• [ABOUT THIS TASK] Filter the listing below, keeping every line that holds "computer".
Top of TASK MATERIAL
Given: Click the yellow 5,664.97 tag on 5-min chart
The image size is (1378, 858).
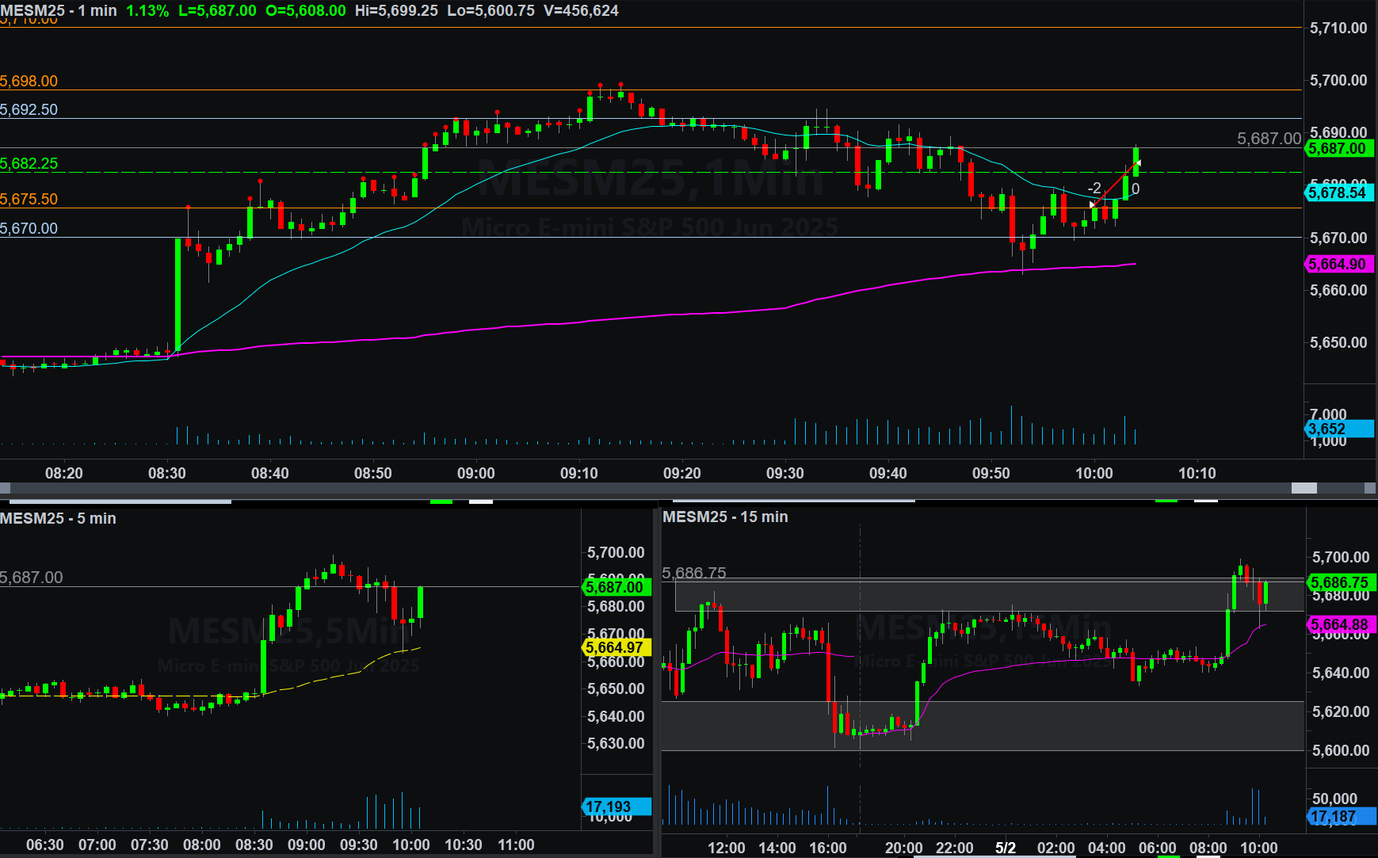Looking at the screenshot, I should pos(616,648).
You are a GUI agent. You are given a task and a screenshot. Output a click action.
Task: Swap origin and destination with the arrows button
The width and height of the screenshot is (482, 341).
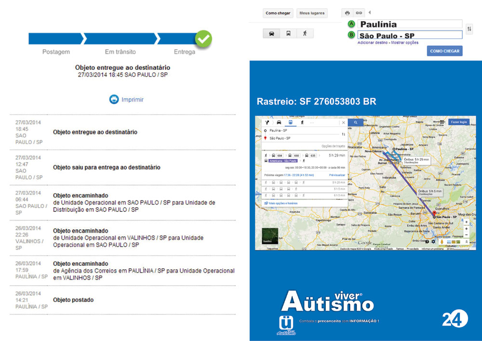coord(469,30)
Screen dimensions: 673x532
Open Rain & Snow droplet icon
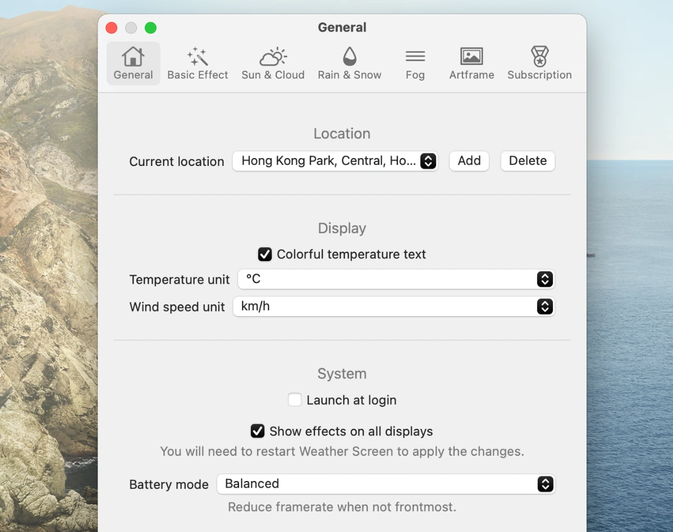point(349,57)
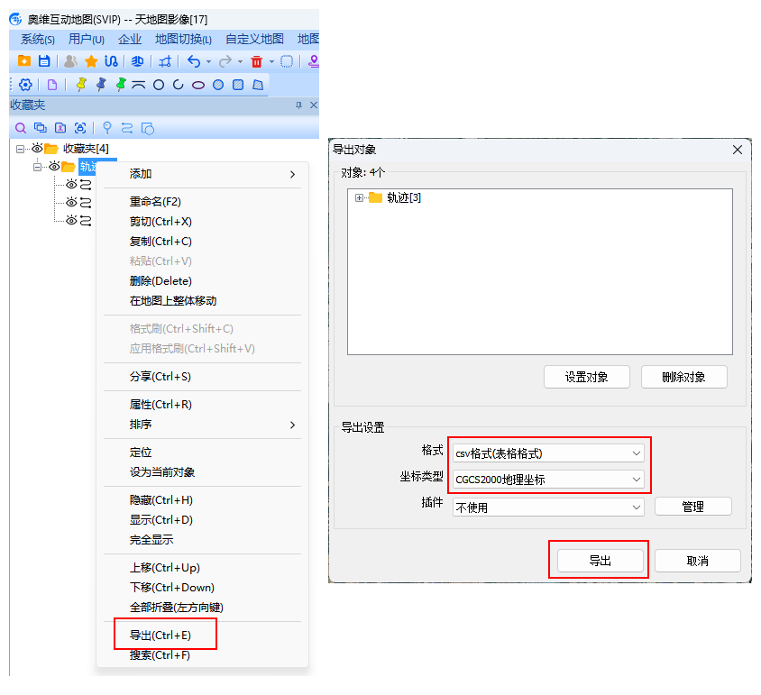Open the 插件 不使用 combo box

548,508

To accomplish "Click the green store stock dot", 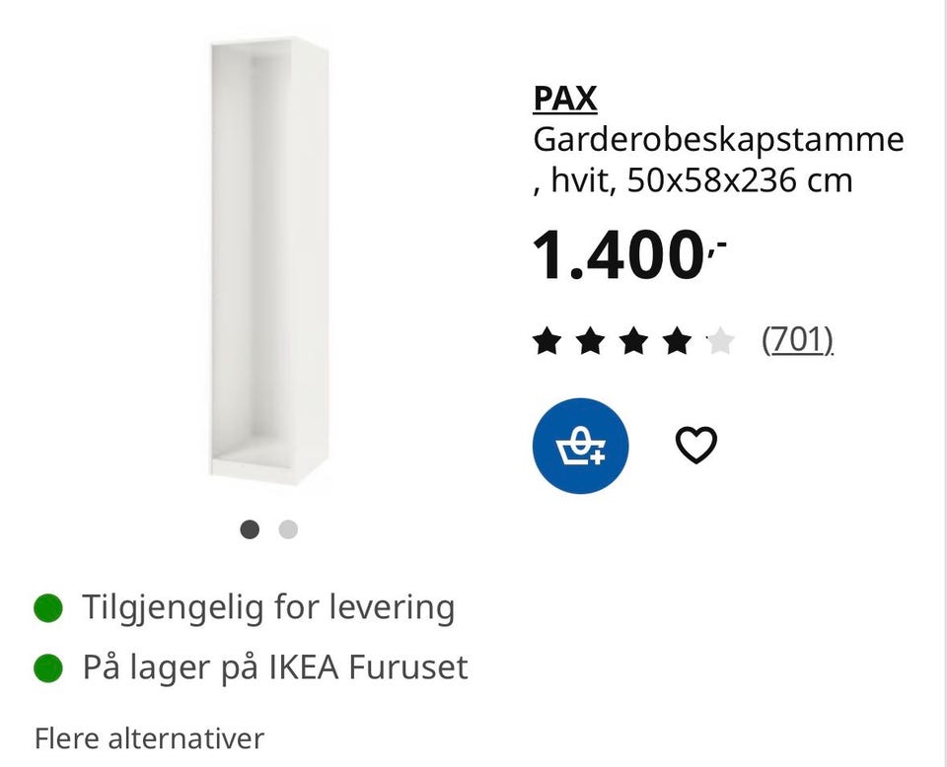I will 48,668.
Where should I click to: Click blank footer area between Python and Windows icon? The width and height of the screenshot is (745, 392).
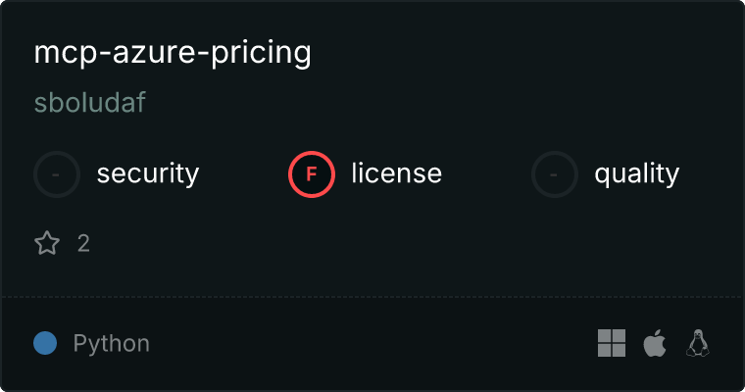point(373,343)
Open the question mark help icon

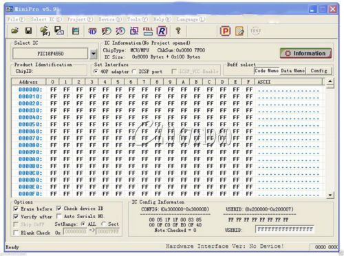[x=178, y=30]
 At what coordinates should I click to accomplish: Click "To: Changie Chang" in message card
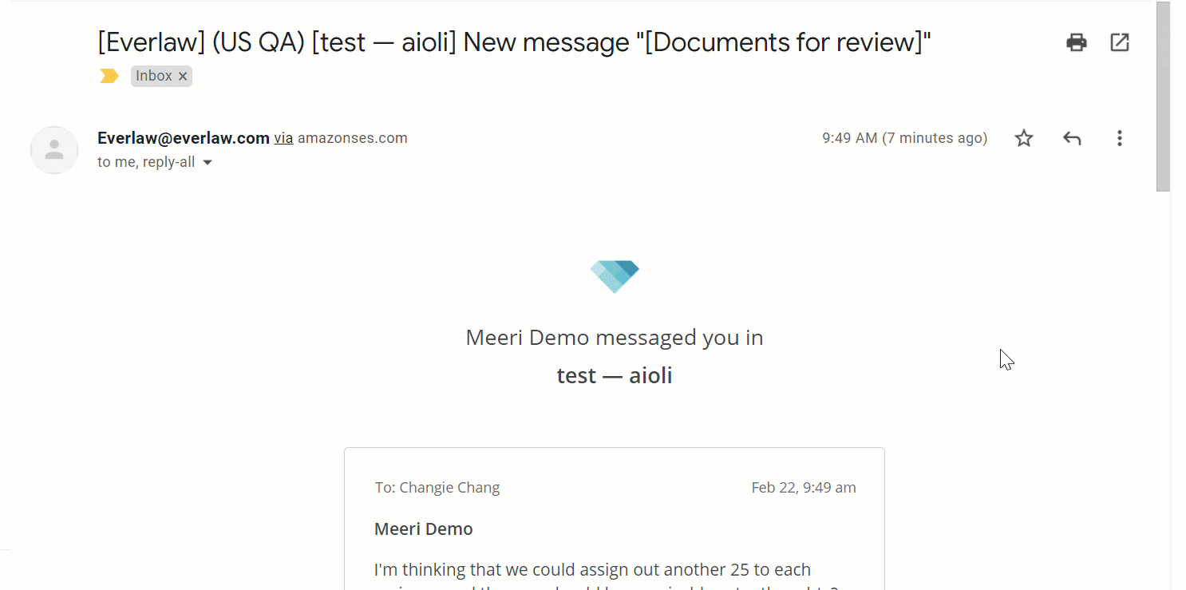tap(437, 487)
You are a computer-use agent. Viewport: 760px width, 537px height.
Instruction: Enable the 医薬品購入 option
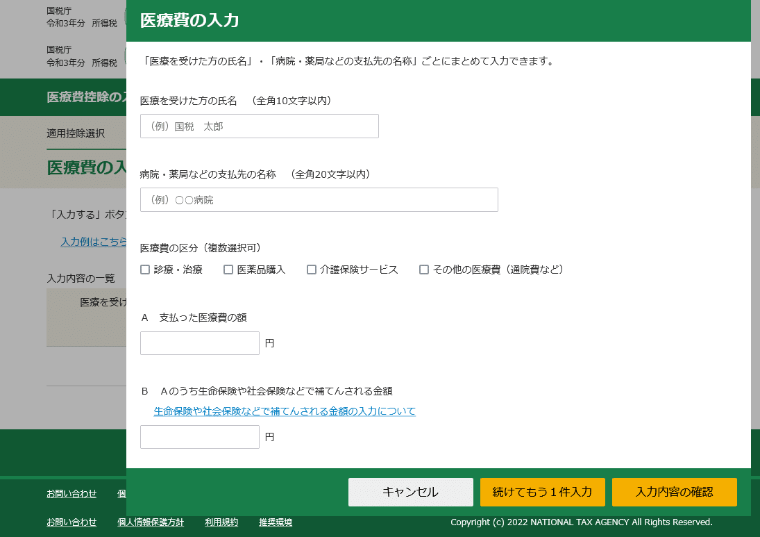point(228,269)
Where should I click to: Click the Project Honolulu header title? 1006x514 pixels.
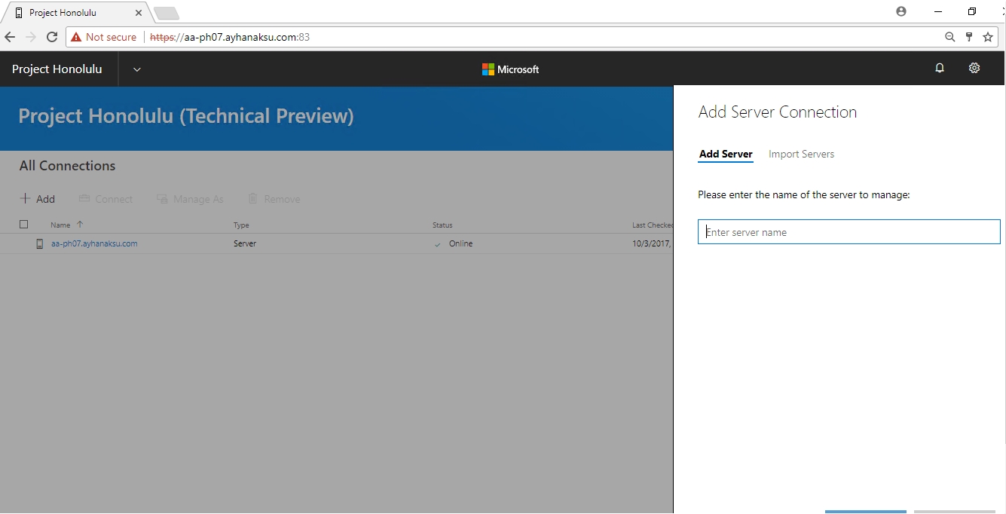(57, 69)
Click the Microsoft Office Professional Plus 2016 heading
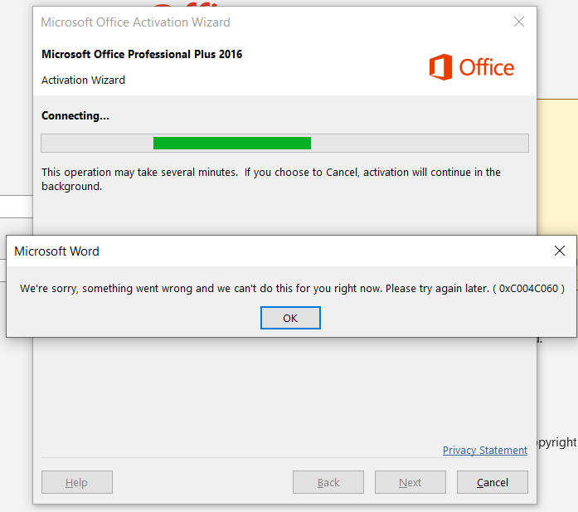Image resolution: width=578 pixels, height=512 pixels. point(142,54)
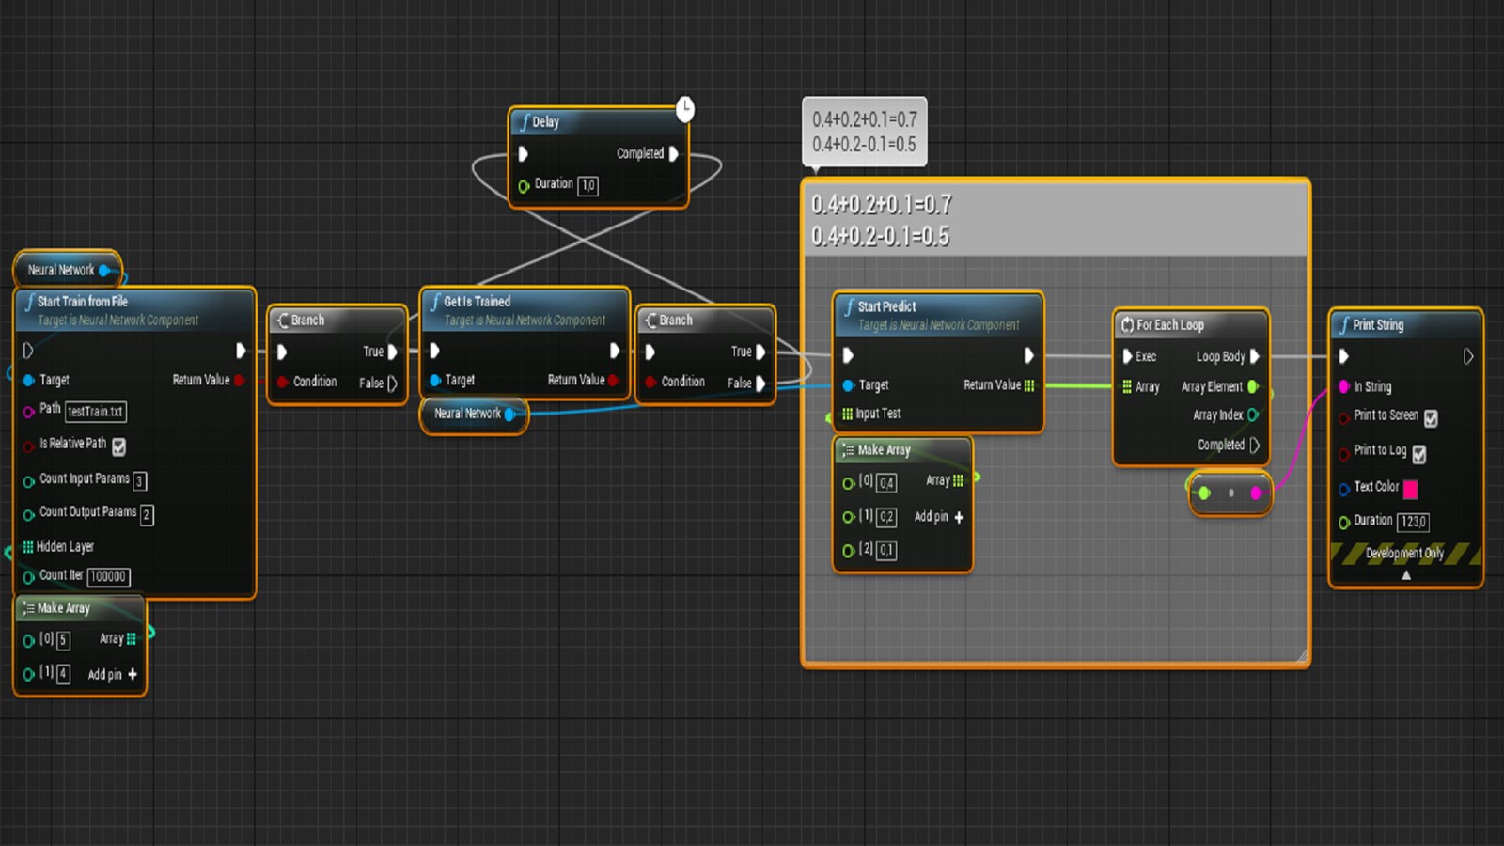Click the Print String In String pin
Viewport: 1504px width, 846px height.
point(1344,386)
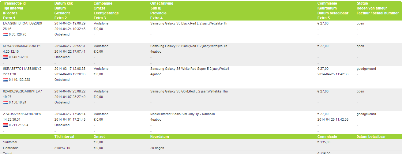Viewport: 402px width, 154px height.
Task: Select transaction id LVAG8MH6HOAFLGZUD9
Action: coord(22,23)
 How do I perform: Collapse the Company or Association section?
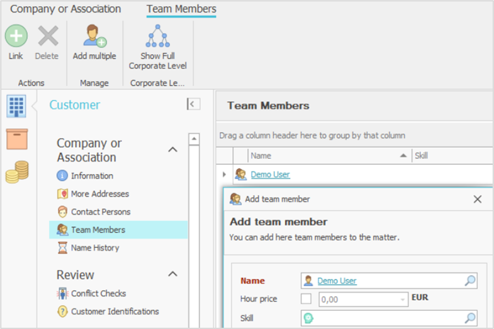(172, 150)
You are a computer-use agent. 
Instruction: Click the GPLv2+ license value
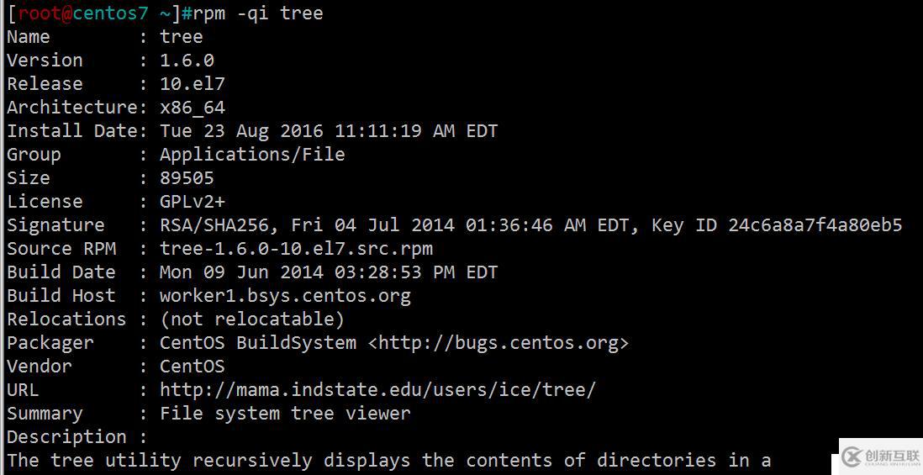tap(192, 201)
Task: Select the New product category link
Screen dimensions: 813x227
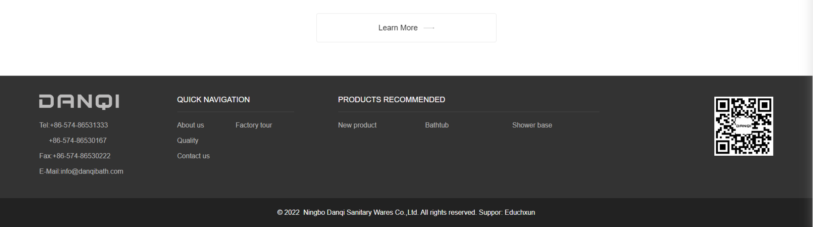Action: click(357, 125)
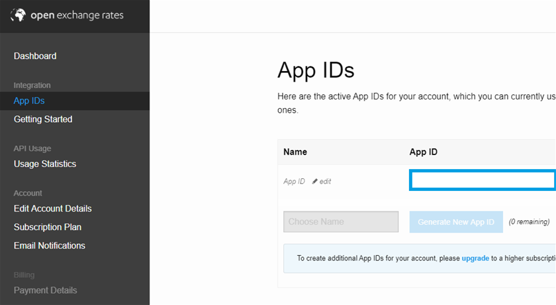Click the (0 remaining) text
Image resolution: width=556 pixels, height=305 pixels.
tap(529, 222)
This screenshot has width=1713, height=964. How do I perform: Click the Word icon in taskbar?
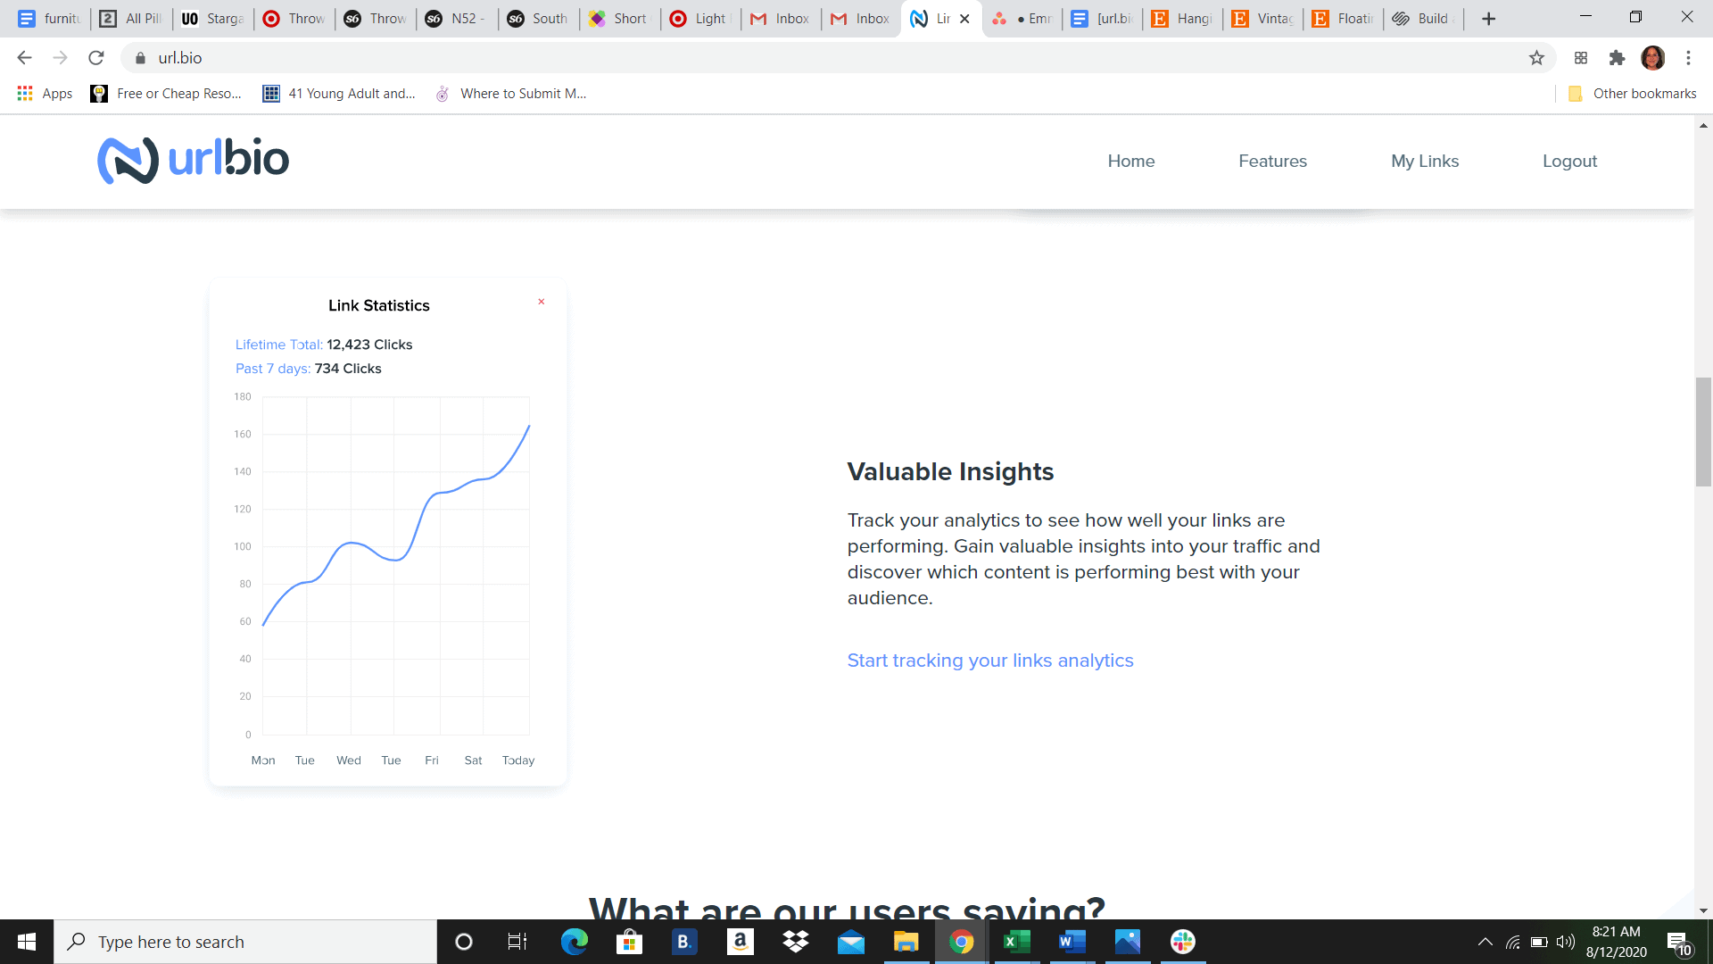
Bottom of TASK MATERIAL
• [ANSWER SECTION]
You are a computer-use agent. Viewport: 760px width, 537px height.
You are a computer-use agent. 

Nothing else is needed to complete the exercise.